By 1937, however, Carter began to long for home. He and his new wife Bobbie Bryan bought a 320-acre cattle ranch near what is now the Spruce Meadows show jumping facility in Calgary. Carter continued regular appearances on both Canadian and American network radio but in 1940 had to discontinue touring due to severe back injuries he sustained in a car accident. However, he had enough unreleased recorded material that his record company was able to continue to release singles during his nine year hiatus.

In 1949, Carter resumed touring and his CBS show. Touring throughout the 1950s went very well. In a welcome back appearance at Toronto's Canadian National Exhibition in 1950, he performed to a record 50,000 people in one week. In 1952 Carter relocated the family to Orlando, Florida but continued to tour Canada and the US extensively.
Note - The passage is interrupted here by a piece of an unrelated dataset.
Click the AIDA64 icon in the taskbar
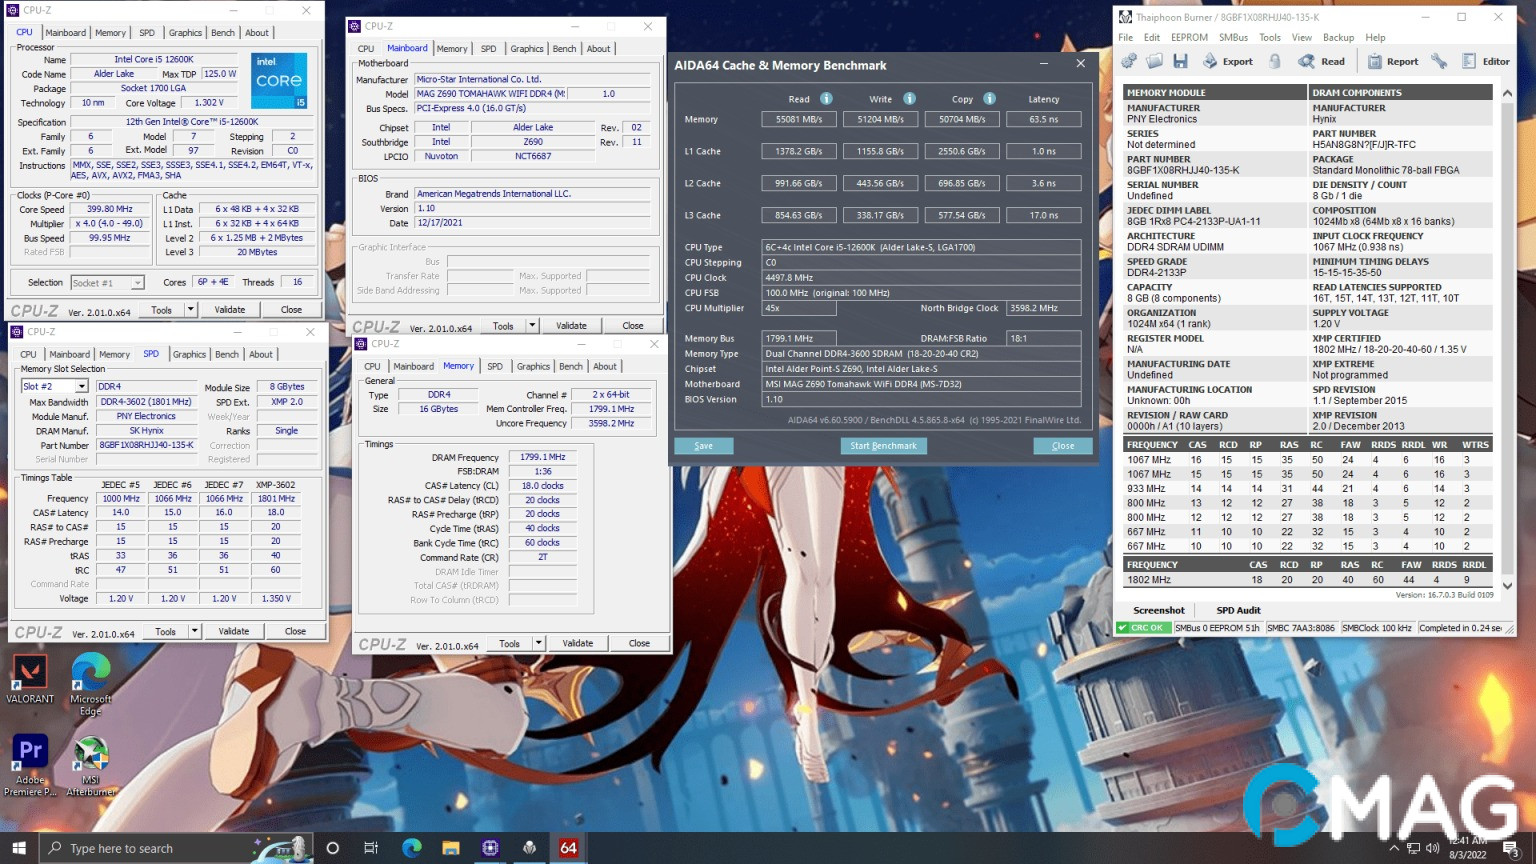 [568, 848]
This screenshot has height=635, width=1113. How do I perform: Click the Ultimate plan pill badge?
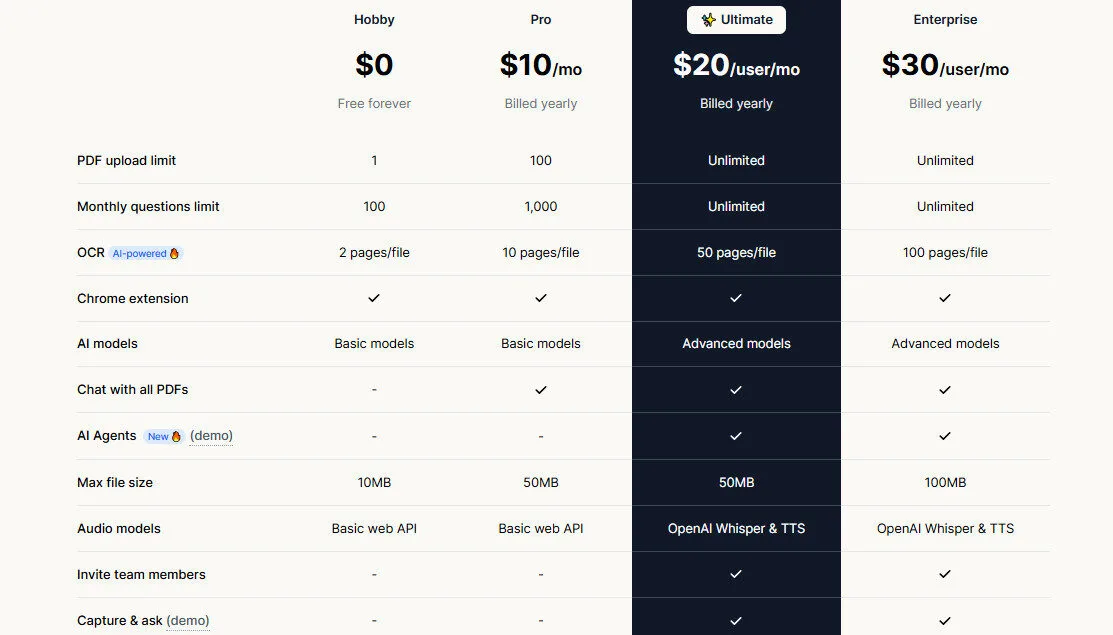pos(736,19)
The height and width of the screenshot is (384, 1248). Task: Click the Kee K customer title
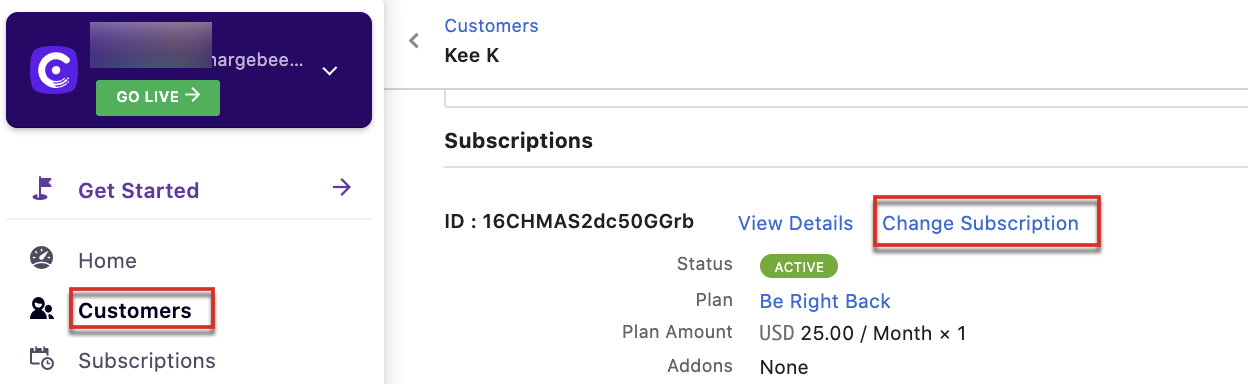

In 1953, he brought his daughters Sheila and Carol into the fold and they toured as The Family Show with the Folks You Know to as far away places as Australia.

Carter's old style of country began to fall somewhat out of fashion during the 1960s but he continued to record and tour at a reduced schedule until the 1990s. He was also a regular guest on CBC television's The Tommy Hunter Show. He was invited back several times to perform at the Calgary Stampede and acted on occasion as Grand Marshall. Carter recorded his last album, Whatever Happened to All Those Years, in 1988 and sold out his Last Roundup Tour in 1991. Only his deteriorating hearing forced him to stop. For many years he lived the summers in Calgary and the winters in Florida and Arizona. Even after he sold his Calgary ranch, he kept an apartment in the city for a few years.

In 1996, just a few short months after being diagnosed with a stomach tumour, Wilf Carter died at his home in Scotsdale, Arizona. He was nearly 92 years old. Wilf Carter was a recognizable country music celebrity the world over but for many in Canada and the United States he was the voice of a generation. Songs like When It's Springtime in the Rockies and There's a Bluebird on My Windowsill were soothing melodies during the hard years of the Depression.

Wilf Carter's memory and accomplishments have been honoured in numerous ways. He was made an honorary citizen of both the cities of Winnipeg and Tennessee and was also made Honorary Chief of the Stony Indians. He is a member of the Nashville Songwriters' Association Hall of Fame, Canada's JUNO Hall of Fame, the Canadian Country Music Association's Hall of Honour, the Horseman's Hall of Fame in Calgary, and was made Entertainer of the Year for 1981 by the Martin Guitar Company.